Screenshot grounding data —
◇ ◇ ◇ ◇ ◇ ◇ ◇

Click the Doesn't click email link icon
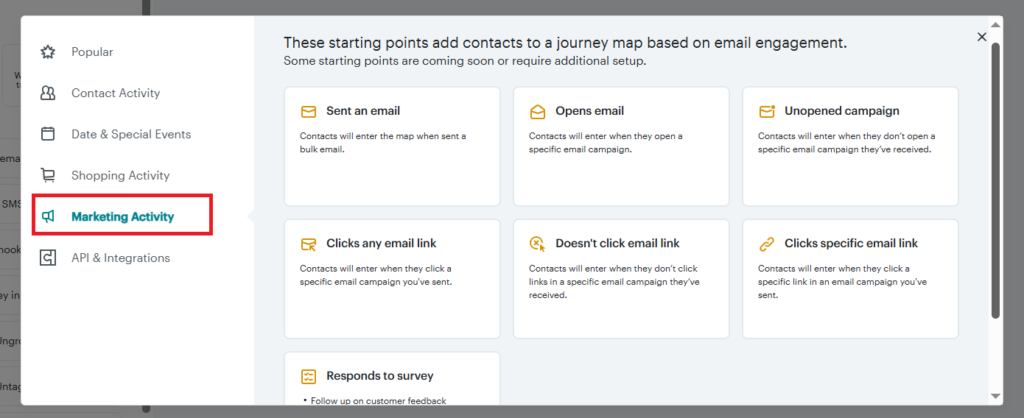This screenshot has height=418, width=1024. [x=537, y=244]
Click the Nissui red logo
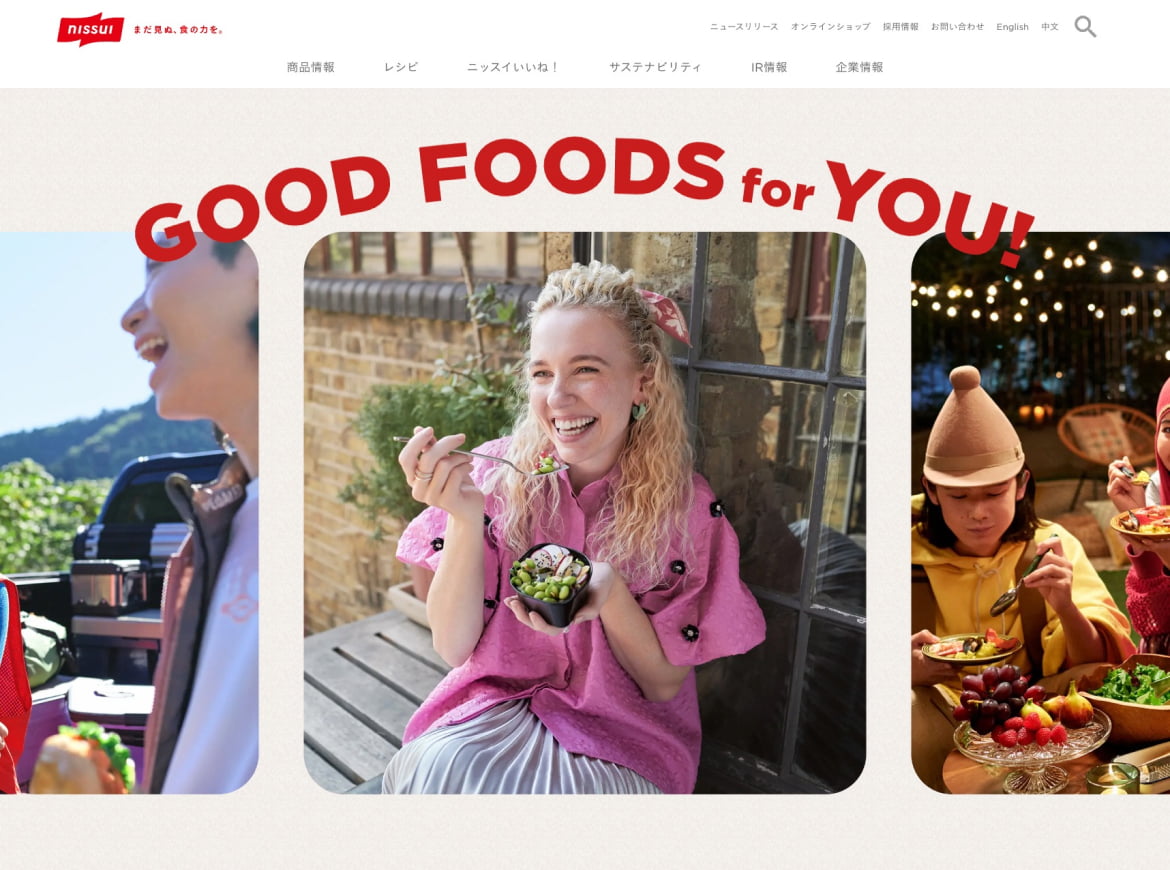 pos(90,30)
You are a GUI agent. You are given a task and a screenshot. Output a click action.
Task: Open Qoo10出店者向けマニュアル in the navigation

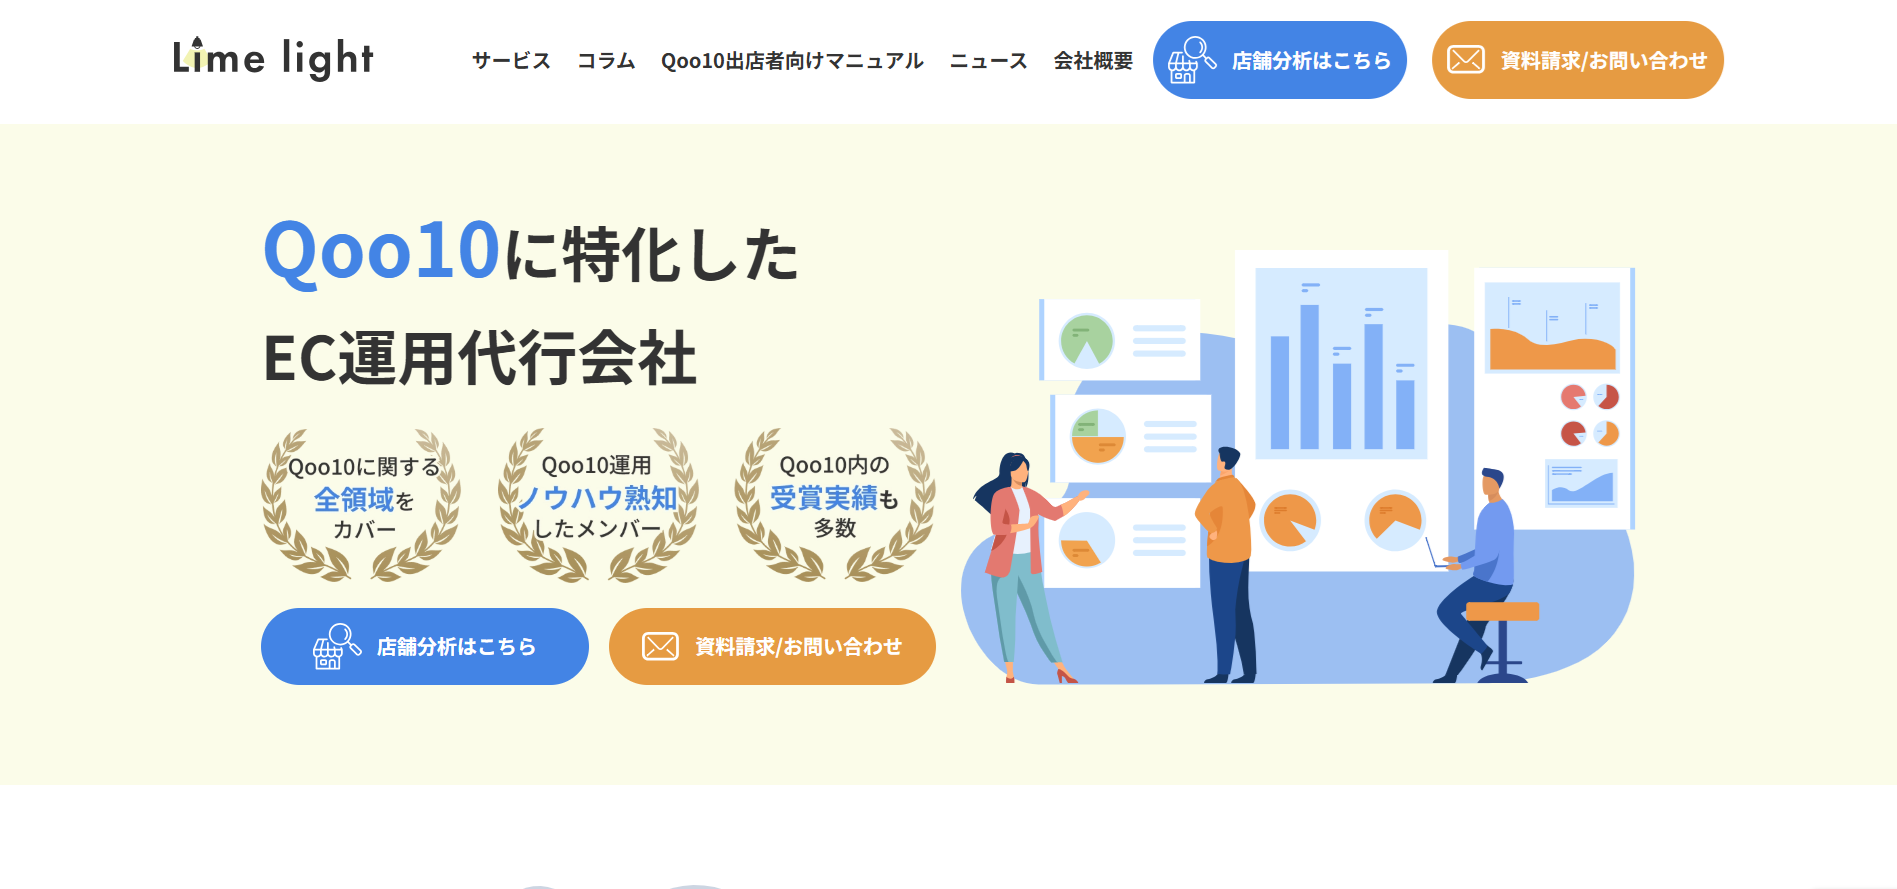792,61
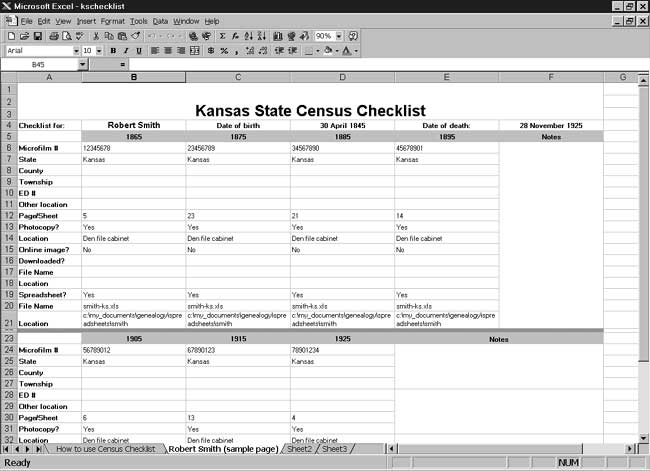Click the AutoSum sigma icon
Image resolution: width=650 pixels, height=471 pixels.
tap(222, 36)
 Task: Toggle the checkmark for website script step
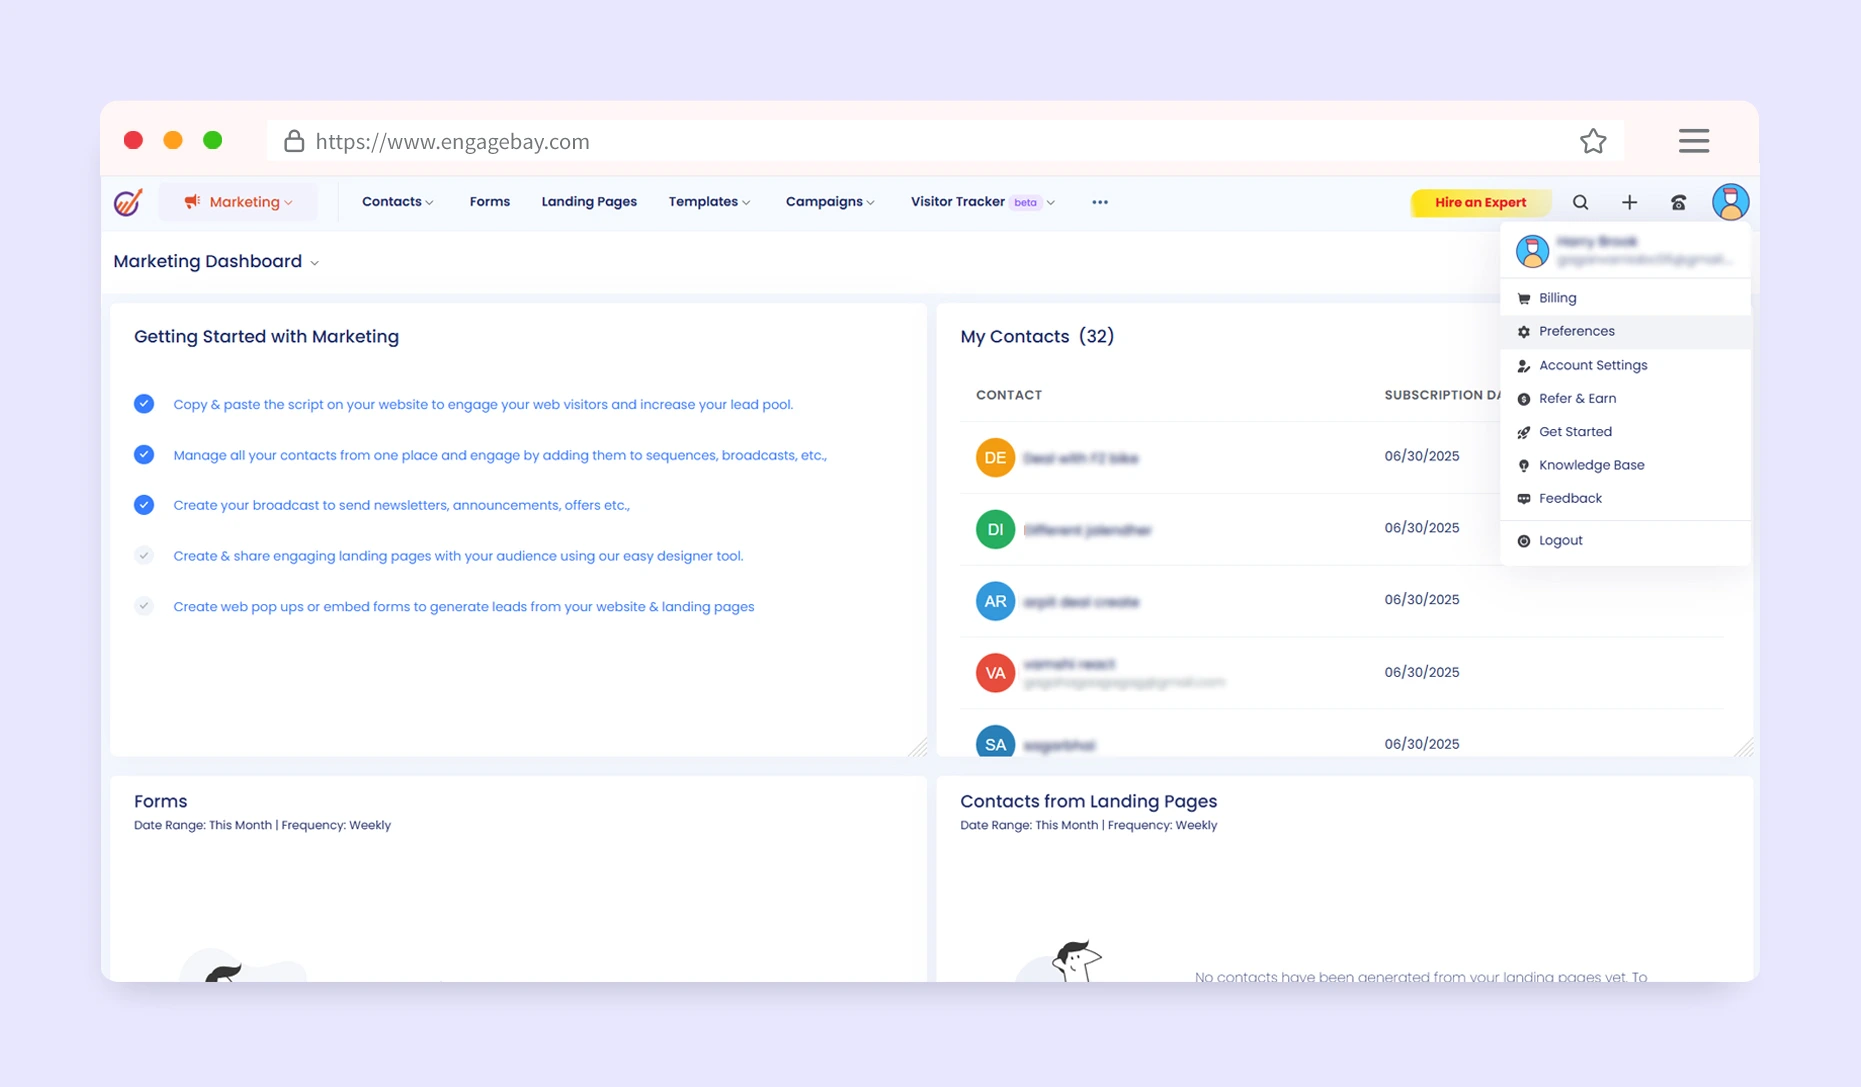(144, 404)
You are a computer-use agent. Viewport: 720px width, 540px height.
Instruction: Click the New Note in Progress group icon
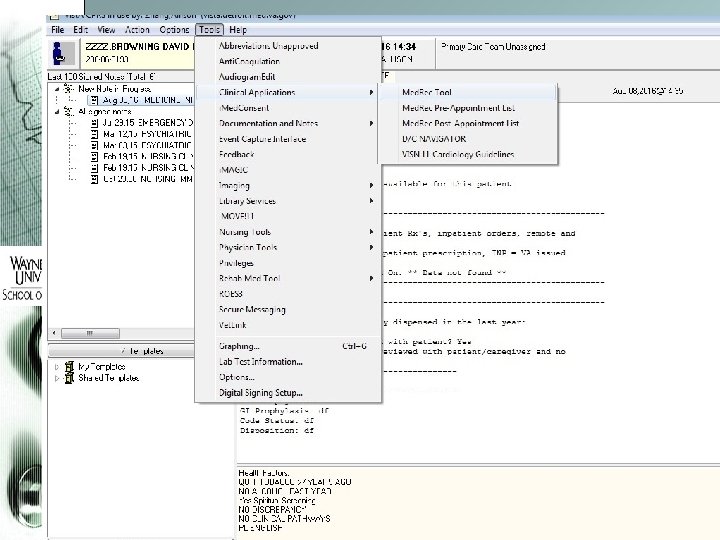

◇ ◇ ◇ ◇ ◇ ◇ ◇

WORK ITEM —
Find the string "agent" in the entries above. Copy each line where it occurs.

RESPONSE TO THE EXERCISE —
You are a GUI agent. You are given a task and a screenshot. Output a click action.
You are a computer-use agent. Viewport: 720px width, 540px height.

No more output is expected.